▸ HOW TO COMPLETE THIS TASK
Restate the part of the nested macros text that opens with the words containing "For example, in" and closes with "toolbox, as follows.", substituting "sensor" for "instrumentation".

▸ TEXT
Nested C Preprocessor Macros

The C preprocessor and macros are one of the most useful elements for writing portable C/C++ code . It even can  be used to completely different purposes, like text processing.  However, it suffers one major drawback: it does not support nested macros expansion (put differently, macros within macros).

So for example, the following would not work as you expect:

#include <stdio.h>

#define OUTER_MACRO(a,b) (a ## b)
#define INNER_MACRO(a) (#a)

const char *str1 = "hello world";

void main (void)
{
  // Displays "Hello world"
  printf ("Output is: %s\n", OUTER_MACRO(st,r1)); 

  // Displays "r1"
  printf ("%s", INNER_MACRO (r1)); 
 
  // .. but this one causes compiler error
  printf ("Output is: %s", OUTER_MACRO (st, INNER_MACRO (r1))); 
}

Both OUTER_MACRO and INNER_MACRO work as expected, but not in composition. There are however situations where this is desirable.

For example, in the following code:

*fp = fopen (ACCEL_DATA_FILE, "r");

ACCEL_DATA_FILE refers to, as the name suggest, some acceleration data gathered by an instrumentation. As we are interested that the file name for these “Acceleration data” reflect also some date/time, we need to find a way to once open accel_data_20171013.dat and later accel_data_1027104.dat. However, our client code should not change.This can be achieved with a smart macro toolbox, as follows.

▸ DATA BELOW
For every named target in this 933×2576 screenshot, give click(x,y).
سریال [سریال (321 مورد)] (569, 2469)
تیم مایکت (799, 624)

▸ SOLUTION
For example, in the following code:

*fp = fopen (ACCEL_DATA_FILE, "r");

ACCEL_DATA_FILE refers to, as the name suggest, some acceleration data gathered by an sensor. As we are interested that the file name for these “Acceleration data” reflect also some date/time, we need to find a way to once open accel_data_20171013.dat and later accel_data_1027104.dat. However, our client code should not change.This can be achieved with a smart macro toolbox, as follows.